Gärtnerin, 13. April 2009, 00:46

Hobbygärtnerin. :-)

Tobias Ritter, 24. April 2009, 20:58

Hallo Frau Gärterin
Ich wollte mich auch mal wieder melden,und dir von meinen Mammuts erzaählen…
Aber was soll ich sagen,es war total ernüchternt, von 30 Bergmammuts sind grad mal 2 gekeimt und heute ist der letzte von den beiden einfach umgekippt,obwohl er schon 10 Nadeln hatte… jetzt sind noch 2 Küsten mammuts übrigvon ebenfalls 30,sie sind nach und nach alle umgekippt, mal sehen wie lange die beiden noch leben.Ich will mir aber noch mal welche nachbestellen,auch wenn ich dann wieder Ärger mit meiner Freundin bekomme,weil dann wieder ihre ganze 48 qm 2-Raum-Wohnung mit Mini Gewächshäusern voll steht… Aber ich komme nun mal vom Dorf und brauchr wenigstens ein bisschen Garten um mich rum… Naja..was aber besser klappte sind die Sumpfzypressen und die Goldkiefern,die sind fast alle gekeimt und haben sogar bis JETZT das pikieren überstanden.Ja und auch sehr enttäuschent waren die Ginkgos, alle 5 Kerne von Maden ausgefressen,auch da versuch ich mich nochmal dran,muss doch mal funkionieren…
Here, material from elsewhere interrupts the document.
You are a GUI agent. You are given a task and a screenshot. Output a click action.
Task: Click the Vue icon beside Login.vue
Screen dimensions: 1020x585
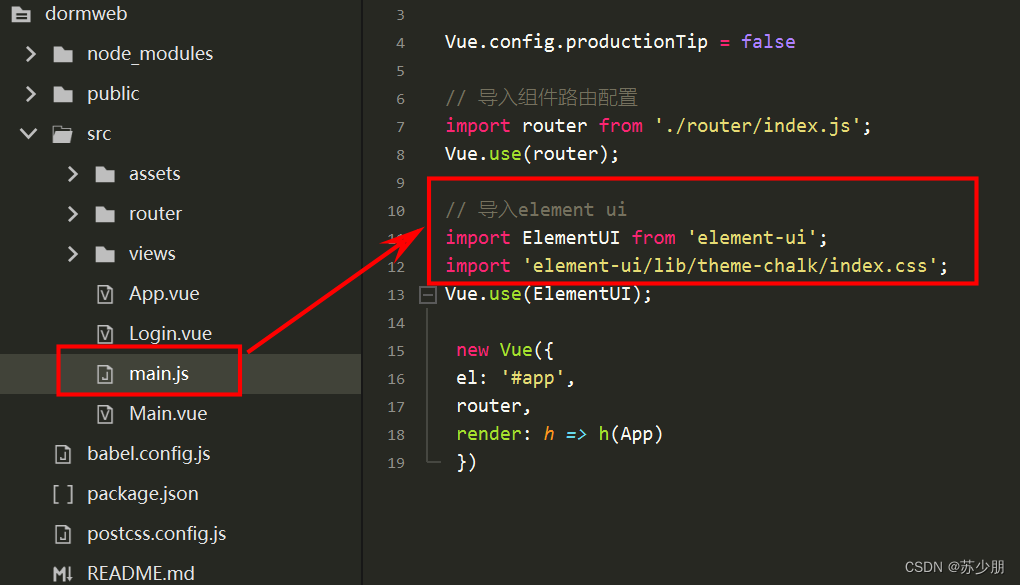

So liebe Gärtnerin,vielen Dank,dass du mir wieder so schön zu gehört hast und ich dir meine Sorgen wieder erzählen durfte,doch jetzt hab ich genug umhergeweint un werd mal zu meinen Bäumchen gucken,vielleicht schreibst du mir ja wieder zurück,würd mich freuen,Danke…

Gärtnerin, 26. April 2009, 10:55

Hallo Tobias, ich habe auch nur 8 Mammutbäumchen rausgekriegt, einige mickern.

Werner, 12. Mai 2009, 19:07

Hallo leute,ich habe vor drei wochen 50 Mamuts in die Erde gesetzt.Ob ihr es glaubt oder nicht es sind schon 15 Samen aufgegangen.Zuerst 7 Tage Kühlschrank bei 7 Grad dann 2 Tage eingeweicht und ab in Aufzuchterde ins Minigewächshaus

Werner, 12. Mai 2009, 19:19

Ich wollte eigendlich noch sagen das ich garnicht weiss wie es jetzt weiter gehen soll.Wann muß ich sie Pikieren usw.Könnt ihr mir da weiter helfen?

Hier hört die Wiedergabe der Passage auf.